__TEXT FOR ANALYSIS__
----

I too was keen to keep pyarrow optional but voted for the PDEP for the benefits for other dtypes.

From the PDEP... "Starting in pandas 3.0, the default type inferred for string data will be ArrowDtype with pyarrow.string instead of object. Additionally, we will infer all dtypes that are listed below as well instead of storing as object."

If we want a simple alternative to keep pyarrow optional, I don't think we need to use numpy's new string dtype, though. We already have a object-dtype based StringDtype that can be the fallback when pyarrow is not installed. User still get the benefit of a new default, proper string dtype in 3.0 in all cases, but if they also want the performance improvements of the new string dtype, they need to have pyarrow installed. Then it's up to users to make that trade-off (and we can find ways to strongly encourage users to use pyarrow).

IIRC I also made this point in the original discussion but there was pushback to having the object backed StringDType as the default if pyarrow is not installed that included not only concerns about performance but also regarding different behavior depending on if a dependency was installed. (The timelines for NumPy's StringDtype precluded that as an option to address the performance concerns)

However, I did not push this point once the proposal was expanded to dtypes other that strings.

----

__WORK REQUIRED__
Please copy out the full text about keeping pyarrow optional in pandas, word for word.

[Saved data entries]
----

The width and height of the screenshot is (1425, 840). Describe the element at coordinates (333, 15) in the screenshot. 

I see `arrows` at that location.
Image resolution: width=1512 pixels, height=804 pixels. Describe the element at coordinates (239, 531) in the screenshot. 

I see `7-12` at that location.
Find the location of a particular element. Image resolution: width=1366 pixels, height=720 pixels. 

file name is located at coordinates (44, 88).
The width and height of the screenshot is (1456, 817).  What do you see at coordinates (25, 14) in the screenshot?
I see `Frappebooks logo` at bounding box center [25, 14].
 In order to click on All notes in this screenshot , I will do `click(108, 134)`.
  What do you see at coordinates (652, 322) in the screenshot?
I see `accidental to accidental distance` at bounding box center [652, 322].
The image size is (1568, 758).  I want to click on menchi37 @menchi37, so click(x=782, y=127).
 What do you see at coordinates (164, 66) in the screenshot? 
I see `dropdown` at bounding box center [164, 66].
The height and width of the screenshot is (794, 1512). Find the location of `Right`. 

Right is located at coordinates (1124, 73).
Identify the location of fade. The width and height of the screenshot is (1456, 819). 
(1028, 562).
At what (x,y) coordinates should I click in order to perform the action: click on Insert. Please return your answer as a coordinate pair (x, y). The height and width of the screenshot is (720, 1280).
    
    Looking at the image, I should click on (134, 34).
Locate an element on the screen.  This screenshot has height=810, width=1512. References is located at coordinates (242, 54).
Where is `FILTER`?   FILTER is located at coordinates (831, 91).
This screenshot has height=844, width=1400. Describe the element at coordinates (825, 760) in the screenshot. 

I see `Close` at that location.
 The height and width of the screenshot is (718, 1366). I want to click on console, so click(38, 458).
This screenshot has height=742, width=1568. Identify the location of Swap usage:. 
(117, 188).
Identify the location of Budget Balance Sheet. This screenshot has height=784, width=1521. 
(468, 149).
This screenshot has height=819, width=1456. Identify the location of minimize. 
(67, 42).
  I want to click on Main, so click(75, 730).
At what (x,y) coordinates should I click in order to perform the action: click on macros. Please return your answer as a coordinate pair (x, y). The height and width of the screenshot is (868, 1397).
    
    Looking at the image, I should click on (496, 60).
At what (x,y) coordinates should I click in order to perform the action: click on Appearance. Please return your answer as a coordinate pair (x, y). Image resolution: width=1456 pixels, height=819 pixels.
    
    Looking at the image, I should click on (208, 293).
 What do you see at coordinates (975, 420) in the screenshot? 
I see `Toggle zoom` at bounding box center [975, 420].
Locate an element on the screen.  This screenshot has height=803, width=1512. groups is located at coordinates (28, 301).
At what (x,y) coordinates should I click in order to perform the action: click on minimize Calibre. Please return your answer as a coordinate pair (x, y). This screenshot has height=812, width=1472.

----

__RESULT OF THIS EXERCISE__
I too was keen to keep pyarrow optional but voted for the PDEP for the benefits for other dtypes.

From the PDEP... "Starting in pandas 3.0, the default type inferred for string data will be ArrowDtype with pyarrow.string instead of object. Additionally, we will infer all dtypes that are listed below as well instead of storing as object."

If we want a simple alternative to keep pyarrow optional, I don't think we need to use numpy's new string dtype, though. We already have a object-dtype based StringDtype that can be the fallback when pyarrow is not installed. User still get the benefit of a new default, proper string dtype in 3.0 in all cases, but if they also want the performance improvements of the new string dtype, they need to have pyarrow installed. Then it's up to users to make that trade-off (and we can find ways to strongly encourage users to use pyarrow).

IIRC I also made this point in the original discussion but there was pushback to having the object backed StringDType as the default if pyarrow is not installed that included not only concerns about performance but also regarding different behavior depending on if a dependency was installed. (The timelines for NumPy's StringDtype precluded that as an option to address the performance concerns)

However, I did not push this point once the proposal was expanded to dtypes other that strings.